SELECTED TEXT:

In taking stock of the progress towards achieving the MDGs, the recent report by the secretary general of the United Nations does say that MDG 1 has been achieved at the global level. In the case of Pakistan, however, this is too good to be true. The benchmark poverty rate was 26.1 per cent in 1990-91, during the tenure of the first PML-N government. It was to be brought down to 13 per cent by 2014-15.

According to the Annual Plan 2013-14, however, the incompetent PPP regime succeeded in slashing 12.9 per cent in 2010-11, which is four years ahead of the target year. At this rate of progress, poverty should have been completely eradicated by now. Has it been? You have only to step out of your house and the ugly face of poverty, inequality and unemployment becomes immediately visible. Moreover, public perception and some individual research suggest that poverty has been on the rise.

The claim in a document released by the PML-N government had never been made by the outgoing PPP government, which, out of sheer embarrassment, stopped publishing official poverty numbers. Pakistan had not notified an official poverty line until 2001. In that year, an official poverty line, based on a caloric norm of 2,350 calories per adult per day — 2,150 for urban residents and 2,450 for rural residents — was adopted. A minimum of non-food requirements was added. The line approximated to Rs673.54 per month per adult, equal to what it was in 1998-99 and Rs748.56 in 2000-01.

To facilitate comparisons with existing measures, the Planning Commission estimated a series from 1986-87 to 2000-01 based on the Household Income and Expenditure Survey data. According to these estimates, national poverty declined between 1987-88 and 1993-94. In this period, rural poverty was lower than urban poverty. Since 1996-97, poverty began to rise again, with the difference being that rural poverty was now higher than urban poverty. The ratio of poverty in 2000-01 was estimated at 32.1 per cent.

DATA EXTRACT:

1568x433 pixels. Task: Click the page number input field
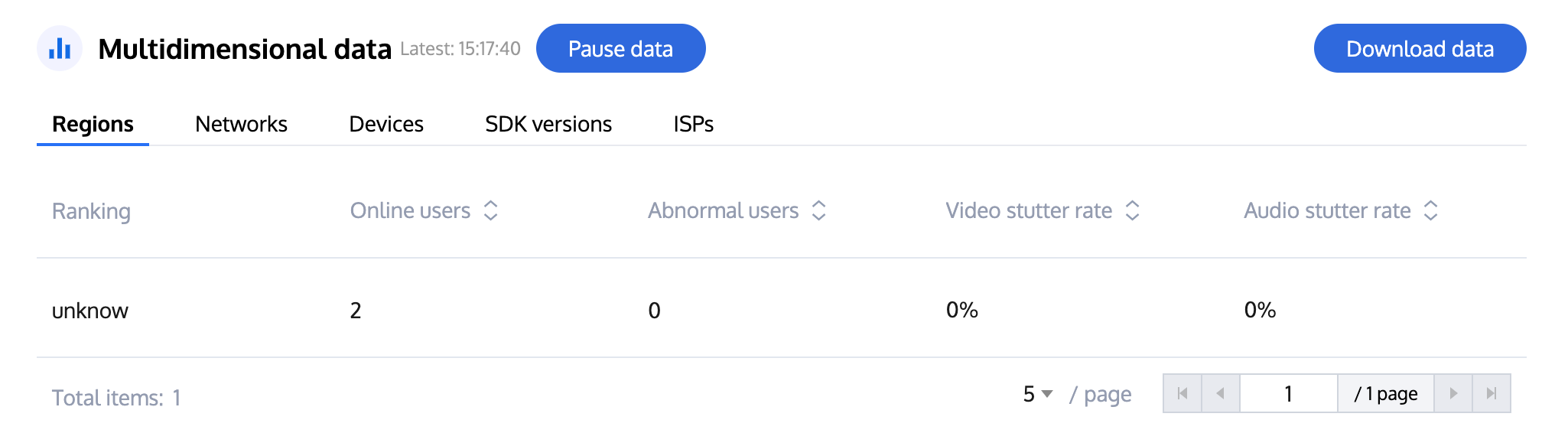(x=1288, y=393)

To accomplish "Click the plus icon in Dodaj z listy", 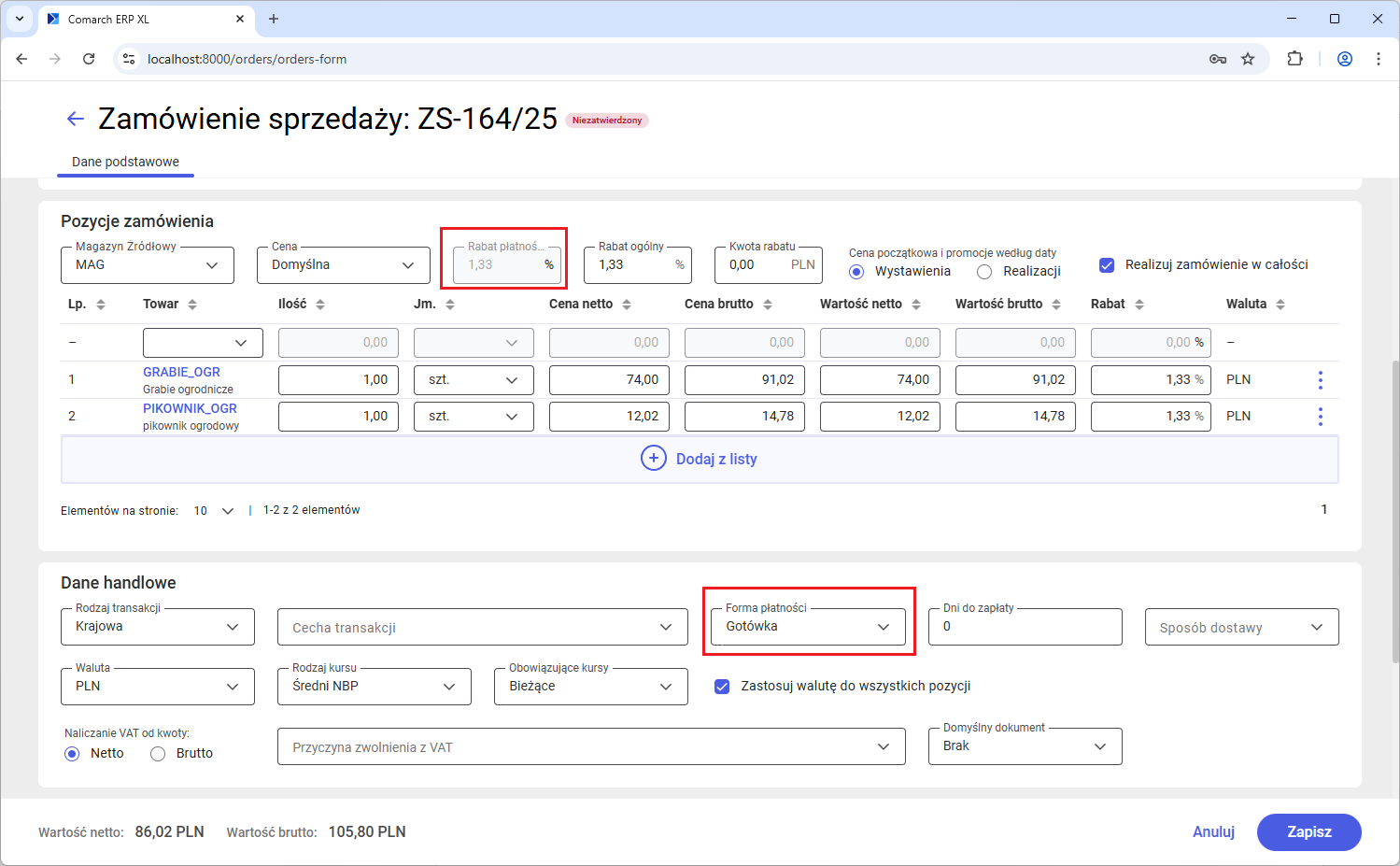I will pos(654,459).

WHAT YOU NEED TO DO:
(a) Rewrite the stretch of the piece on poverty in Pakistan from "To facilitate comparisons" through "32.1 per cent.", replacing "Planning Commission" with "Planning Division".
(b) In the piece on poverty in Pakistan, what caloric norm per adult per day was the 2001 official poverty line based on?
(c) Continue the piece on poverty in Pakistan from where it stops.

FINAL RESULTS:
(a)
To facilitate comparisons with existing measures, the Planning Division estimated a series from 1986-87 to 2000-01 based on the Household Income and Expenditure Survey data. According to these estimates, national poverty declined between 1987-88 and 1993-94. In this period, rural poverty was lower than urban poverty. Since 1996-97, poverty began to rise again, with the difference being that rural poverty was now higher than urban poverty. The ratio of poverty in 2000-01 was estimated at 32.1 per cent.

(b) 2,350 calories per adult per day

(c)
This year was redesignated as 2001-02 with a higher poverty ratio of 34.5 per cent. A change of database had occurred at this time. Pakistan had started conducting its own Household Income and Expenditure Surveys — renamed later as Household Integrated Economic Survey (HIES) — since 1963. These surveys were carried out periodically until 1996-97. On the advice of the UK-based Department for International Development, the HIES was merged into the Pakistan Integrated Household Survey (PIHS) in 1998-99. The 2000-01 estimate of poverty was based on the PIHS. Later, as part of the Poverty Reduction Strategy Paper process supported by international financial institutions, the Pakistan Social and Living Standard Measurement (PSLSM) was launched, with HIES as a subset. The results of the first PSLSM in 2004-05 were used to estimate poverty, placing the ratio at a low level of 23.9 per cent. To provide a benchmark, the year 2001-02 was shown to have a higher poverty ratio of 34.5 per cent, implying a poverty reduction of 10.6 percentage points in such a short period. This number, as well as the survey, has become controversial. In 2004-05, the survey seems to have been manipulated to ensure a downward bias.

Published in The Express Tribune, August 2nd, 2013.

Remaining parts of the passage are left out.